En cualquier fotografía del Mercado tomada en aquellos años iniciales del siglo, puede percibirse la ciclópea estructura del edificio, cuya larga y justa fama trascendió a alejados pueblos del interior. De estos centros urbanos procedían multitud de forasteros que adquirían los más variados artículos alimenticios, para llevarlos a su terruño como extraordinarios presentes gastronómicos.
En su libro “Memorias de Rosario”, el historiador Wladimir Mikielievich relata que en el interior del mercado funcionaba un crecido número de puestos unidos en sectores de cuatro, separados por amplios pasillos, cada uno protegido con mallas de alambre. Carnes, aves, pescados, hortalizas, frutas, fiambres, quesos, leche y otros artículos de consumo diario colmaban esas instalaciones.

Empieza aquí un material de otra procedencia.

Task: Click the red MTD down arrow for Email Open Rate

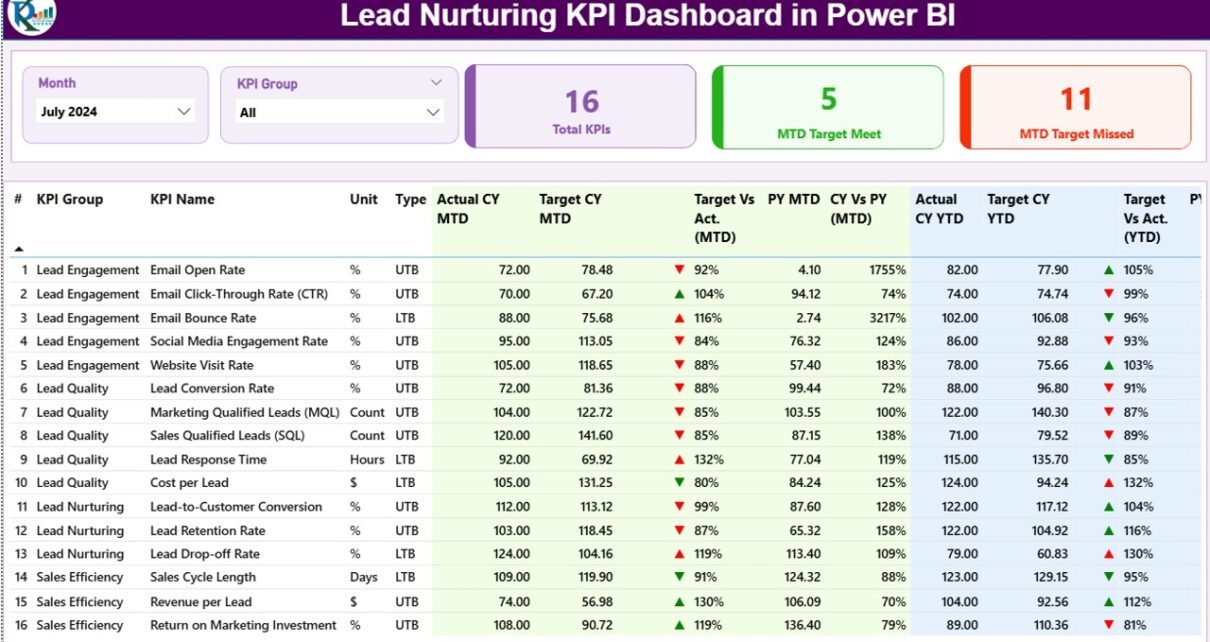Action: pyautogui.click(x=680, y=270)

Desde tempranas horas de la mañana, un mundo de parroquianos con canastas, paquetes, cajones y otros envases se desplazaban por los largos pasillos.

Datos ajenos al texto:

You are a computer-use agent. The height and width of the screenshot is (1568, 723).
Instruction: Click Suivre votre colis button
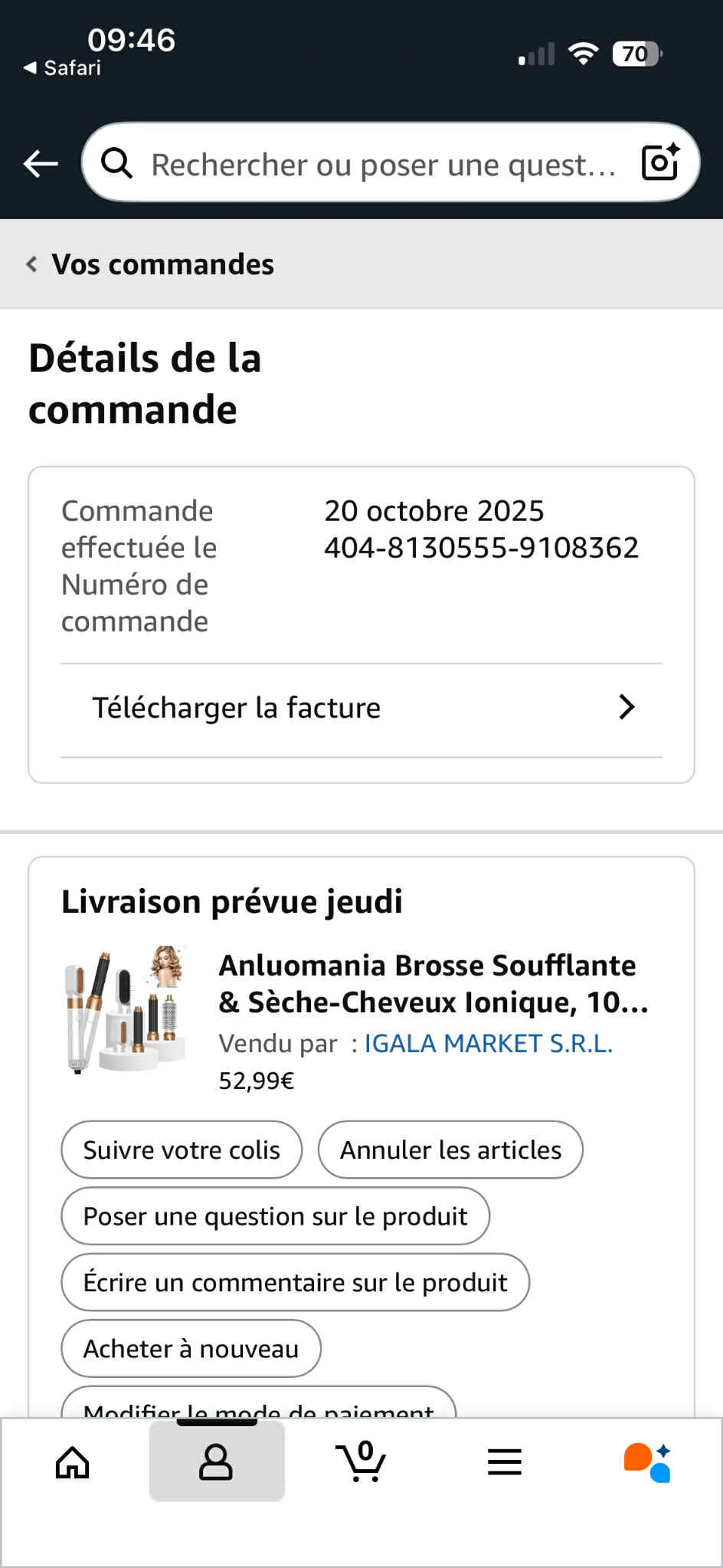coord(182,1150)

Entre los seres que ambulaban por los alrededores se incluían muchos lustradores de botines y canillitas, y los que simulaban pertenecer a ese gremio pero eran en realidad expertos en timar a forasteros.
Mikielievich describe detalladamente el accionar de estos pícaros, diciendo que los mismos les ofrecían con la mano izquierda algún ejemplar de algún diario, con preferencia el Giornale d´Italia o La Patria degli Italiani, colocándolo a la altura del pecho del candidato, para incitarlo a leer los títulos sensacionales, mientras que con los dedos de la mano derecha les desprendían subrepticiamente del chaleco la cadena de oro y el reloj que, rápidamente, desaparecían en algún bolsillo.
Estas preciosas alhajas eran reducidas por los delincuentes en cualquiera de las tantas casas de remate al paso existentes frente al mercado.
El historiador completa el cuadro, contando que tales lugares de turbios remates de joyas perduraron largos años, engañando a incautos codiciosos de adquirir por pocos pesos anillos, relojes, cadenas, medallas, prendedores y gemelos de oro, que a la semana ya mostraban el herrumbre del auténtico cobre.
En momentos de la subasta, a grito pelado, un par de gurupíes disimulados entre los concurrentes, elevaban las posturas cuando detectaban interesados en adquirir el objeto o atendiendo a señales codificadas del martillero.
Entre los dedicados a explotar así su profesión, se incluyeron caudillos políticos, no faltando algunos que ocuparan el cargo de intendente municipal, designado por el gobernador o el partido triunfante en las urnas.
Podrían llenarse varios tomos con relatos de hechos insólitos ocurridos en aquel recinto. Nos referiremos a dos casos: la caza de ratas y las carreras de gusanillos.
Convivían en el mercado, roedores y gatos arratonados, persiguiéndoselos con tenacidad. En determinadas fechas, luego de la pausa del mediodía con el cierre de los portones, cuando las ratas buscaban descender del techo por los tirantes para buscar sus más sabrosos bocados en los puestos de quesos y fiambres, se procedía a eliminarlas a tiro de fusil.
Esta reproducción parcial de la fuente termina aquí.